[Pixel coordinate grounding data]
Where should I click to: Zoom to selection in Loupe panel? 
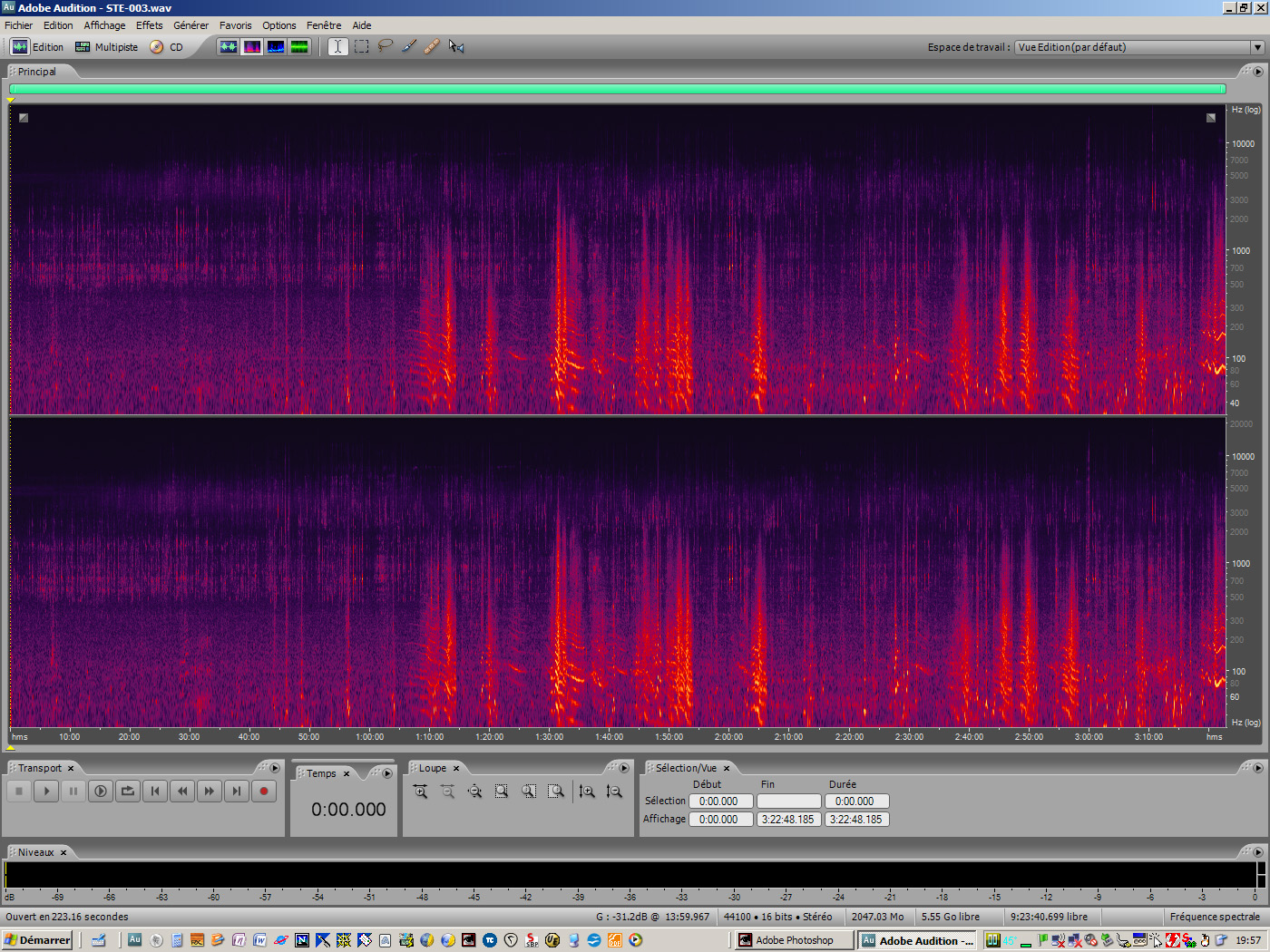point(502,792)
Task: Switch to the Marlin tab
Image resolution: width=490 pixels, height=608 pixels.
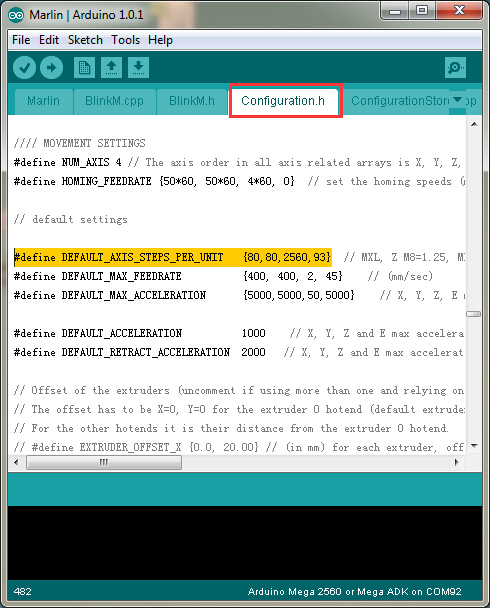Action: 43,101
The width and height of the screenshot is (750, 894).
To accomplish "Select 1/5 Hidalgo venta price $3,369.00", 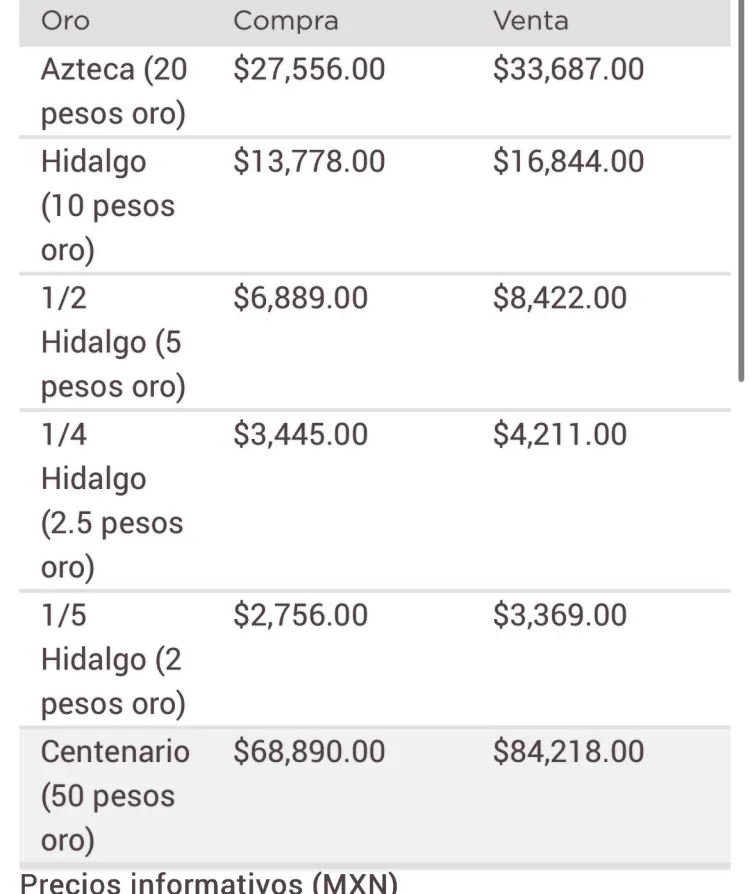I will click(x=560, y=615).
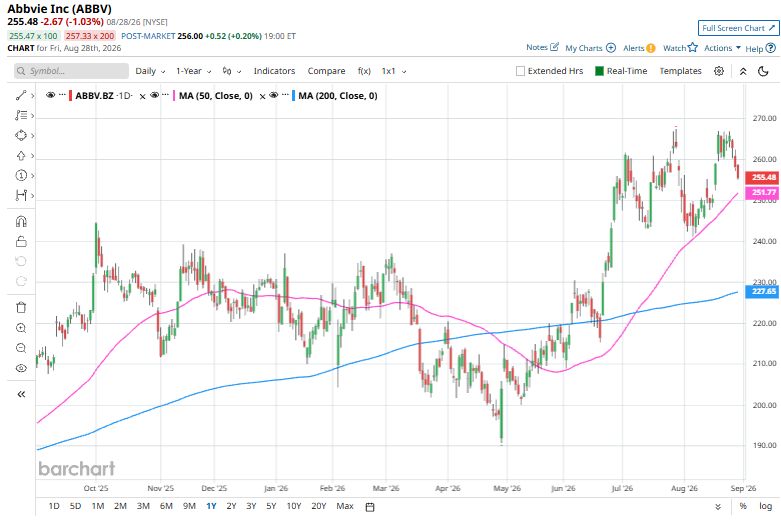The width and height of the screenshot is (781, 522).
Task: Open the Daily interval dropdown
Action: [x=150, y=71]
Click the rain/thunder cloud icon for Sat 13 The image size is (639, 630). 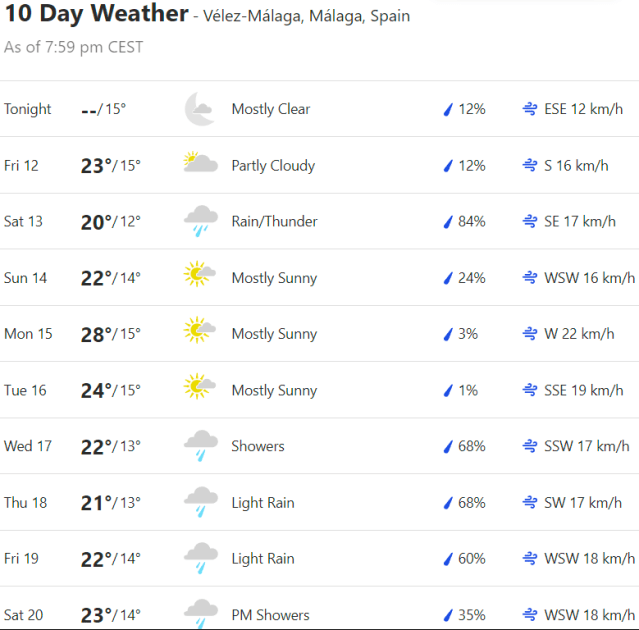(x=200, y=221)
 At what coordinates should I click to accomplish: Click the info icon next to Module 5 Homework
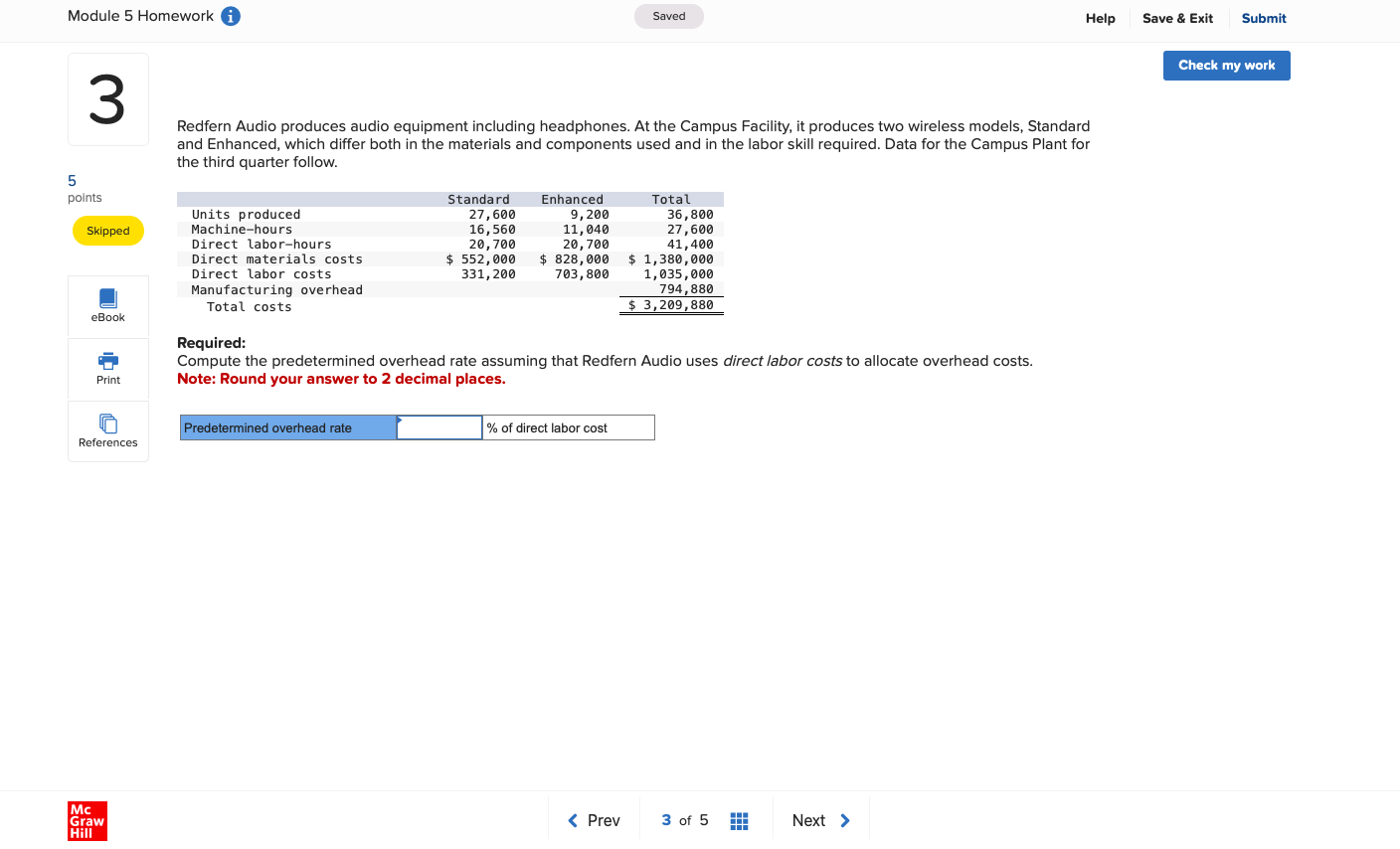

▶ Work request: Your answer is the exact run of lines above from the one with "Task: Switch to the Marlin tab" through the one with "The width and height of the screenshot is (750, 894).", both ends included, minus any picture.

▶ Output of the exercise:
Task: Switch to the Marlin tab
Image resolution: width=490 pixels, height=608 pixels.
Action: 43,101
The width and height of the screenshot is (750, 894).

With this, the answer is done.